═════ Quoted passage

On the way to Canwea in Quebec, I stop for food – and find the place oddly familiar. Seems that Catherine and I stopped in this same A&W in St Nicolas on the way to PEI.
It’s not as if we sought out A&W; it’s just what was there.
There’s a banjo-uke on craigslist described as: “… it has that banjo twang that just makes people smile! … Add a new demention to your music.” Ah yes, banjo-uke players are a bit demented.
My printer required a software update to change a reference to an HP web page that had moved:
Stupid HP! Don’t you know that cool URIs don’t change?
Around Toronto today, I saw three Lamborghinis and five Ferraris. I think I saw fewer SmartCars, so as usual, smarts are in shorter supply than muscle.
I’m a big fan of Thomas Dolby, and I don’t even mind admitting that it was one of his songs that initially got me thinking about what to do with my life (“… etch out a future of your own design”, and all that) . I got Thomas’s Live in Chicago DVD, and was a bit shocked by the visuals he used for wind power:
Those are some old wind turbines. This would be a bit like going for some modern computer imagery, and plunking for a picture of a VIC-20.
I mean, eww – those blades are filthy!
I just heard some music by Ken Reaume – and I need to hear a lot more.

══════════

# Task A
Answer the following questions from the blog notes:
(i) In which town was the A&W where the writer stopped on the way to Canwea?
(ii) How many Lamborghinis and how many Ferraris did the writer see around Toronto?
(iii) What was the title of the Thomas Dolby DVD the writer got?
# Task B
Duplicate the part of the blog notes between "My printer required" and "blades are filthy!", inclusive.

═════ Data under study

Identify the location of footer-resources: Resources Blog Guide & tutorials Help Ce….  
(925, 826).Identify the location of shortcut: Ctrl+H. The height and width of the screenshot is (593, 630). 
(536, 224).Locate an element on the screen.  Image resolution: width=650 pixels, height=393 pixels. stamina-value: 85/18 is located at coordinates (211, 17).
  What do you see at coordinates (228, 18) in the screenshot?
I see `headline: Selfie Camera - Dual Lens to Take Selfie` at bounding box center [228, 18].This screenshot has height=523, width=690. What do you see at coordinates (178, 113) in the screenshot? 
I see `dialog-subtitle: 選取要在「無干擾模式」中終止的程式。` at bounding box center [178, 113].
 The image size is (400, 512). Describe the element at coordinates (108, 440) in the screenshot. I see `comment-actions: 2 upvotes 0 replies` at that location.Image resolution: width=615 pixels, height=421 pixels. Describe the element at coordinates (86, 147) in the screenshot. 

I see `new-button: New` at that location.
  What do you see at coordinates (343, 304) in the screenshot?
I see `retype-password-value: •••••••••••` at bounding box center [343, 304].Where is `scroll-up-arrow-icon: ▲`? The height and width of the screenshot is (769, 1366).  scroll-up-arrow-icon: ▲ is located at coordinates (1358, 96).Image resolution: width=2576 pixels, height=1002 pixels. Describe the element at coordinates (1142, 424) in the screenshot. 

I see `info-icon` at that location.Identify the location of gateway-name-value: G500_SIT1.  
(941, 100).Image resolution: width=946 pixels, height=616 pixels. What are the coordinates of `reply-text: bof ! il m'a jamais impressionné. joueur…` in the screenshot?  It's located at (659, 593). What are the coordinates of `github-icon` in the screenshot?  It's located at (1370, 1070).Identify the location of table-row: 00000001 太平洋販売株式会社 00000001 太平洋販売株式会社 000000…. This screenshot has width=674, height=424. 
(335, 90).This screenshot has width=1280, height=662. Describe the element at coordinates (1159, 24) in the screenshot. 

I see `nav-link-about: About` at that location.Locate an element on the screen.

══════════

# Worked solution A
(i) St Nicolas
(ii) Three Lamborghinis and five Ferraris
(iii) Live in Chicago

# Worked solution B
My printer required a software update to change a reference to an HP web page that had moved:
Stupid HP! Don’t you know that cool URIs don’t change?
Around Toronto today, I saw three Lamborghinis and five Ferraris. I think I saw fewer SmartCars, so as usual, smarts are in shorter supply than muscle.
I’m a big fan of Thomas Dolby, and I don’t even mind admitting that it was one of his songs that initially got me thinking about what to do with my life (“… etch out a future of your own design”, and all that) . I got Thomas’s Live in Chicago DVD, and was a bit shocked by the visuals he used for wind power:
Those are some old wind turbines. This would be a bit like going for some modern computer imagery, and plunking for a picture of a VIC-20.
I mean, eww – those blades are filthy!